Please take time to view the items in the Inventory.  If there is something in particular you are looking for please get in touch.


INDIAN STIRRUPS

Place of Origin: DECCAN, INDIA

Date: 18th Century

Overall Height: 212mm (8 ¼ Inches)

Reference: 348

Status: Sold

Full Description:

These stirrups are well-preserved and undeniably possess a certain architectural quality in both their decorative style and structure.

At the top of each stirrup is a rectangular slot which would have held straps, enclosed above and below by beaded copper lines and surmounted by a lobed arch, as if to give the appearance of the entrance to a tomb or temple. Beneath this formation is a stylised lotus flower in bloom, appropriately centred between the stirrups’ sloping arches which terminate in drooping lotus buds. The arches recurve downwards and are carefully cut with raised crests and edges formed of large beaded mouldings. Though the vast majority of the stirrups’ surfaces retain their gilding, the interiors reveal their copper core to convey a pleasing colour contrast.

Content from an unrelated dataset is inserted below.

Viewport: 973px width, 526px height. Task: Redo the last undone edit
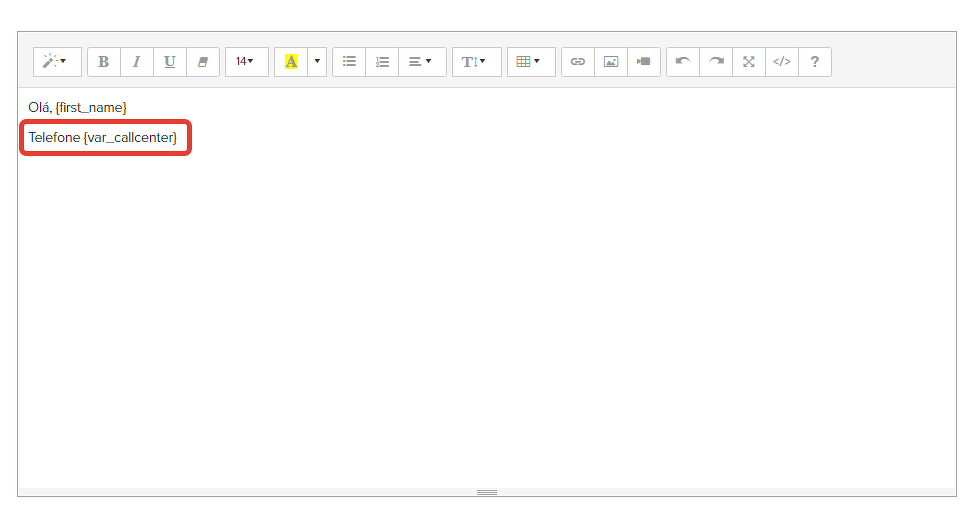(716, 62)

The treads are cut at their edges with the same beads that line the arches, and at the centre of each is a flattened rivet head which secures the architectural features that hang from the stirrups. These comprise a pierced and engraved gallery which forms the inverted base for a bulbous fluted dome, surmounted by a discus with circumferential beads and a lotus-bud finial.

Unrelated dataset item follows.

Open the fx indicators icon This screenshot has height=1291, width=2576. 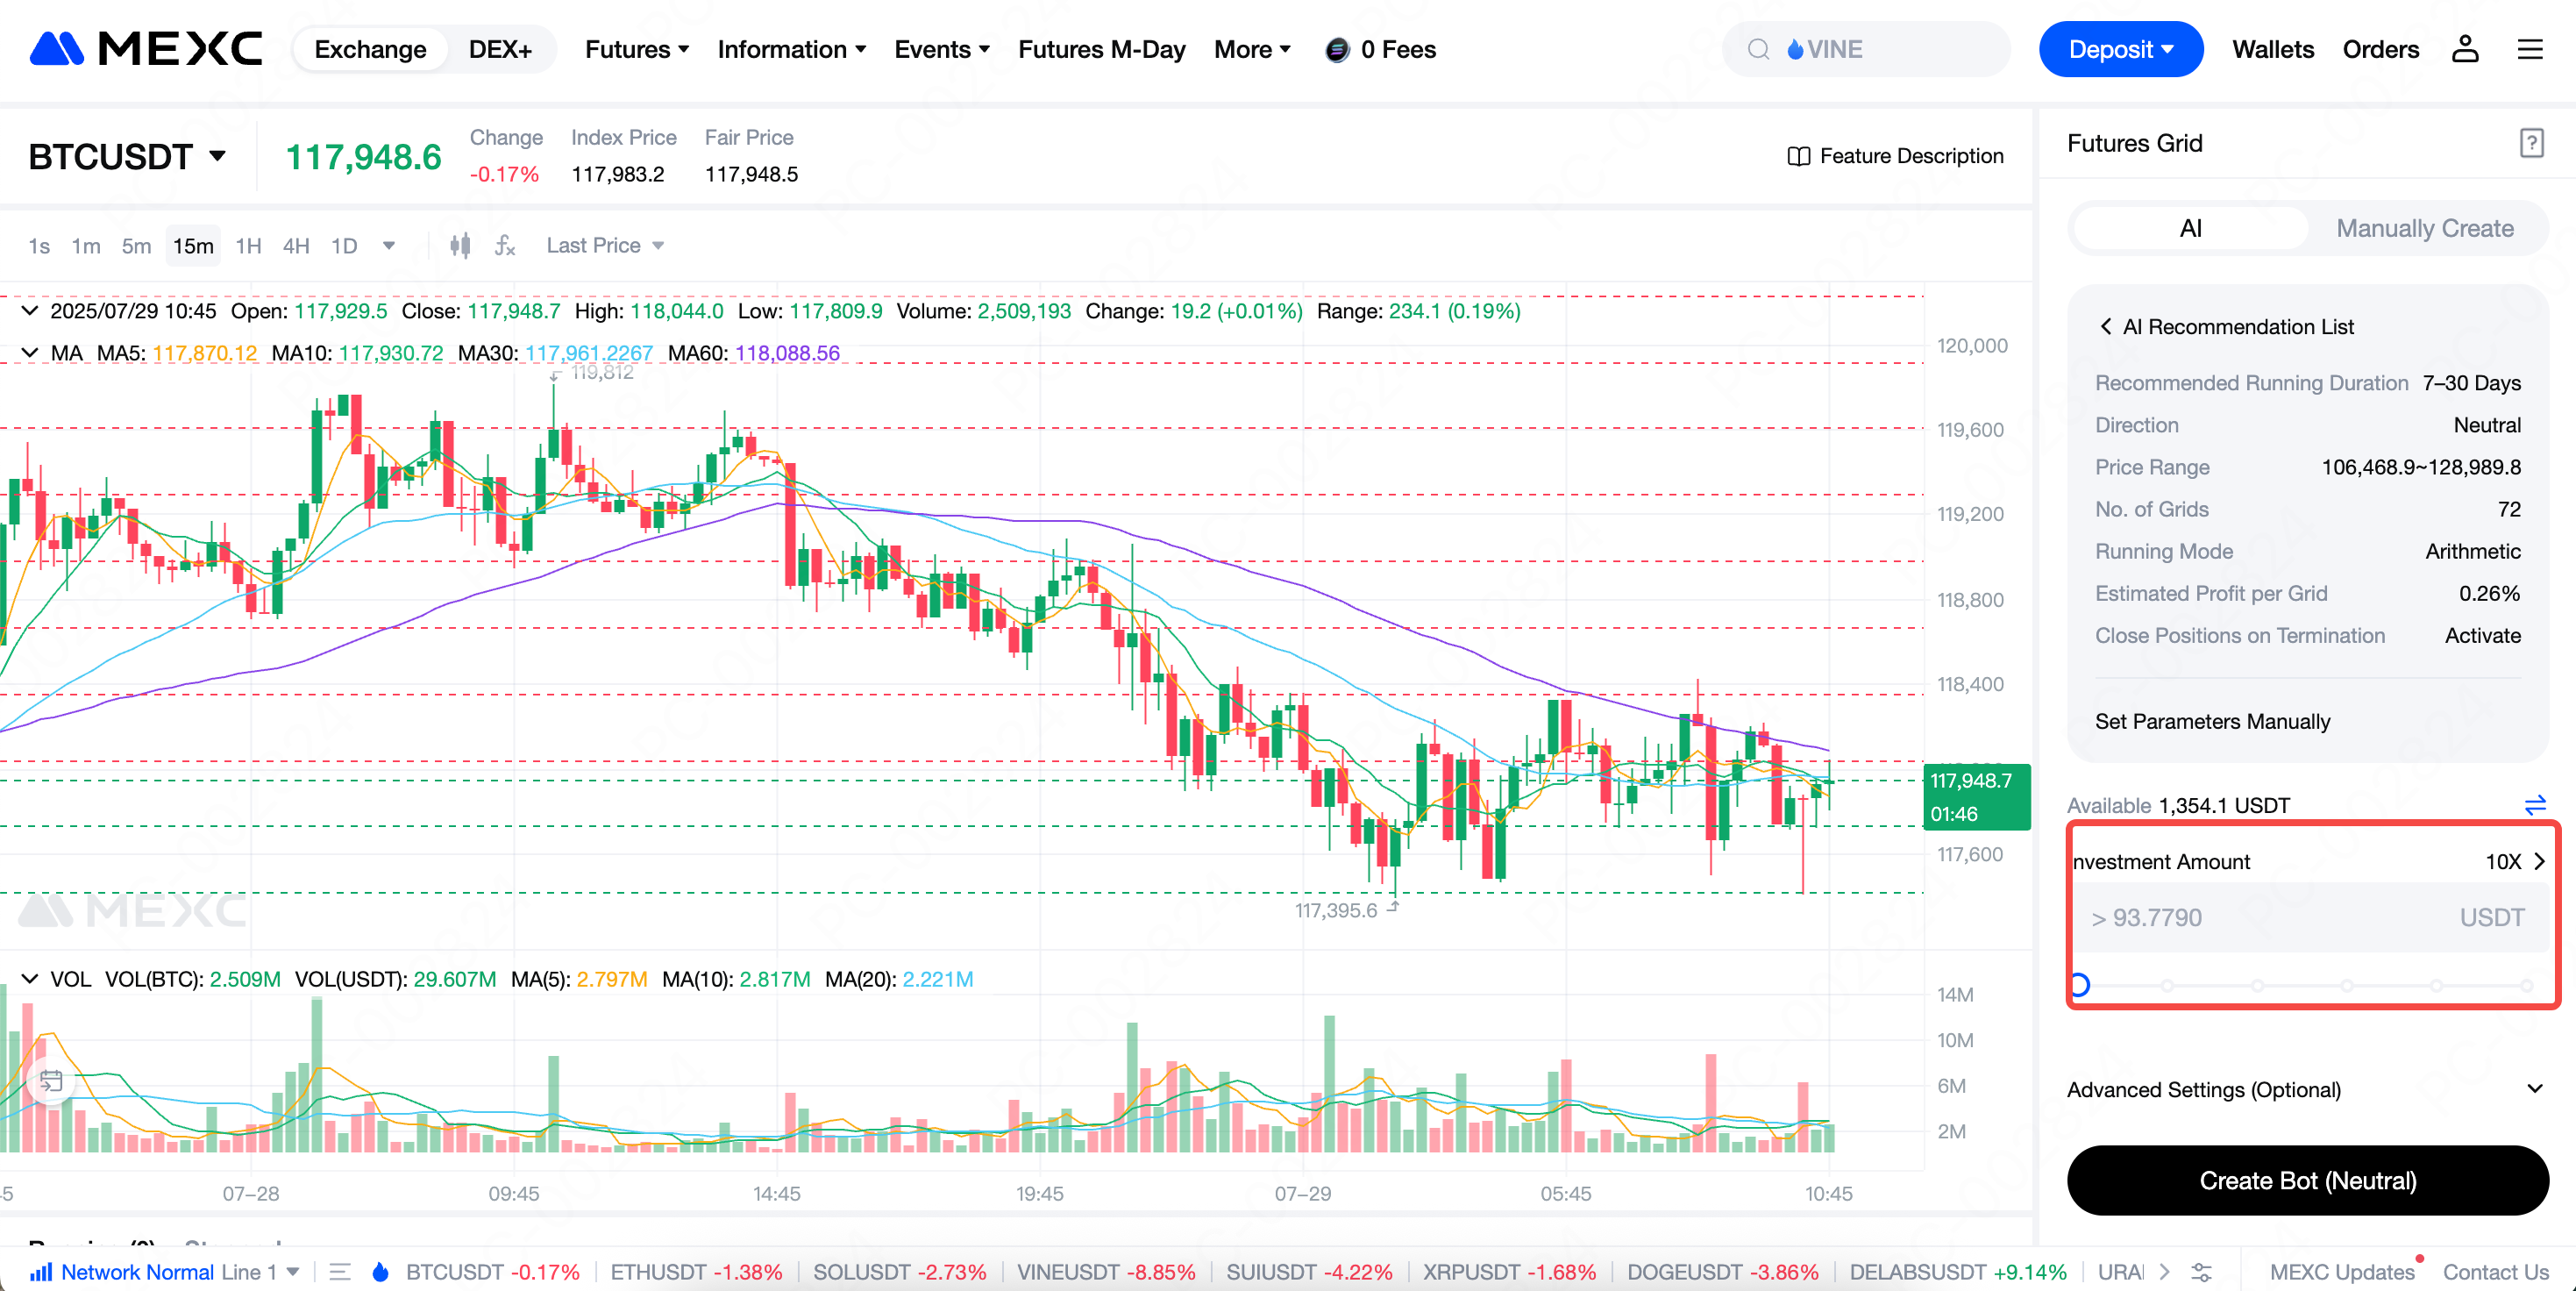pos(505,246)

Few comparanda are known, though a similar pair are published in Islamic and Oriental Arms and Armour: A Lifetime’s Passion.[1] Its resemblance to Deccani tombs of the 16th and 17th centuries applies also to our own example.

Provenance

Private European collection


[1] Robert Hales, Islamic and Oriental Arms and Armour: A Lifetime’s Passion, Robert Hales C.I. Ltd, p. 349, No. 840.